- Task
Repeat each entry word for word.

Saved data entries
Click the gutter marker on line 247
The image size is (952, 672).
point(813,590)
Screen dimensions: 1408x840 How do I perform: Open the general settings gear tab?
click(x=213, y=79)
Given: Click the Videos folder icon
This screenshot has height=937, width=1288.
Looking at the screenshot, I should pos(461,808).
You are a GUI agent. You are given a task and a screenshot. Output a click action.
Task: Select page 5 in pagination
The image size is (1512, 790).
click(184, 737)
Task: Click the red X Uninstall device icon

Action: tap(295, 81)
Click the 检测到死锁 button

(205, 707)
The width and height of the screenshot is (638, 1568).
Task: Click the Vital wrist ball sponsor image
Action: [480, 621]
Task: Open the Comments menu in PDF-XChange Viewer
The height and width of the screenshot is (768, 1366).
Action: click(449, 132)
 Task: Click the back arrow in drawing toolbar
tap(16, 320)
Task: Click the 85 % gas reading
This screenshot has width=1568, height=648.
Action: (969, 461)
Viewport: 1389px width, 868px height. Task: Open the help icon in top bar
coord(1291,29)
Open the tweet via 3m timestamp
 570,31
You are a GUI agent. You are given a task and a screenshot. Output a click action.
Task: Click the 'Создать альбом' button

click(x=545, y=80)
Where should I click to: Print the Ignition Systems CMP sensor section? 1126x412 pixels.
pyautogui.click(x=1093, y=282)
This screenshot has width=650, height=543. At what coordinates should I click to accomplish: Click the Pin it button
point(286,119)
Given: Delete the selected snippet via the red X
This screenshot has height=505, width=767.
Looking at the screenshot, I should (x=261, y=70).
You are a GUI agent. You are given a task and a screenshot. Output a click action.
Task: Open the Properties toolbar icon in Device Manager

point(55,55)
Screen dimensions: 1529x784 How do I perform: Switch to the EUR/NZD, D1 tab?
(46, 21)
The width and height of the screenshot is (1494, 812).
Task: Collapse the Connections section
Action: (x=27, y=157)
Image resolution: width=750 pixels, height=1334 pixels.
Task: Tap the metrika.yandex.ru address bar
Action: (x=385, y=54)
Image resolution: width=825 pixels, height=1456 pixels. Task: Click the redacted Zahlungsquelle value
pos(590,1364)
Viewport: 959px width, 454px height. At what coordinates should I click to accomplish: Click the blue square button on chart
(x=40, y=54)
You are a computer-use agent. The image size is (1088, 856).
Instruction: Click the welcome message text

- Answer for this exercise
Click the gutter marker on line 247
The image size is (952, 672).
point(813,590)
Screen dimensions: 1408x840 How do I perform: Open the general settings gear tab?
click(x=213, y=79)
Given: Click the Videos folder icon
This screenshot has height=937, width=1288.
Looking at the screenshot, I should pos(461,808).
You are a GUI agent. You are given a task and a screenshot. Output a click action.
Task: Select page 5 in pagination
The image size is (1512, 790).
click(184, 737)
Task: Click the red X Uninstall device icon

Action: tap(295, 81)
Click the 检测到死锁 button

(205, 707)
The width and height of the screenshot is (638, 1568).
Task: Click the Vital wrist ball sponsor image
Action: [480, 621]
Task: Open the Comments menu in PDF-XChange Viewer
The height and width of the screenshot is (768, 1366).
Action: click(449, 132)
 Task: Click the back arrow in drawing toolbar
tap(16, 320)
Task: Click the 85 % gas reading
This screenshot has width=1568, height=648.
Action: (969, 461)
Viewport: 1389px width, 868px height. Task: Open the help icon in top bar
coord(1291,29)
Open the tweet via 3m timestamp
 570,31
You are a GUI agent. You are given a task and a screenshot. Output a click action.
Task: Click the 'Создать альбом' button

click(x=545, y=80)
Where should I click to: Print the Ignition Systems CMP sensor section? 1126x412 pixels.
pyautogui.click(x=1093, y=282)
This screenshot has width=650, height=543. At what coordinates should I click to accomplish: Click the Pin it button
point(286,119)
Given: Delete the selected snippet via the red X
This screenshot has height=505, width=767.
Looking at the screenshot, I should (x=261, y=70).
You are a GUI agent. You are given a task and a screenshot. Output a click action.
Task: Open the Properties toolbar icon in Device Manager

point(55,55)
Screen dimensions: 1529x784 How do I perform: Switch to the EUR/NZD, D1 tab?
(46, 21)
The width and height of the screenshot is (1494, 812).
Task: Collapse the Connections section
Action: (x=27, y=157)
Image resolution: width=750 pixels, height=1334 pixels.
Task: Tap the metrika.yandex.ru address bar
Action: (x=385, y=54)
Image resolution: width=825 pixels, height=1456 pixels. Task: Click the redacted Zahlungsquelle value
pos(590,1364)
Viewport: 959px width, 454px height. At what coordinates should I click to accomplish: Click the blue square button on chart
(x=40, y=54)
You are a computer-use agent. The image size is (1088, 856).
Instruction: Click the welcome message text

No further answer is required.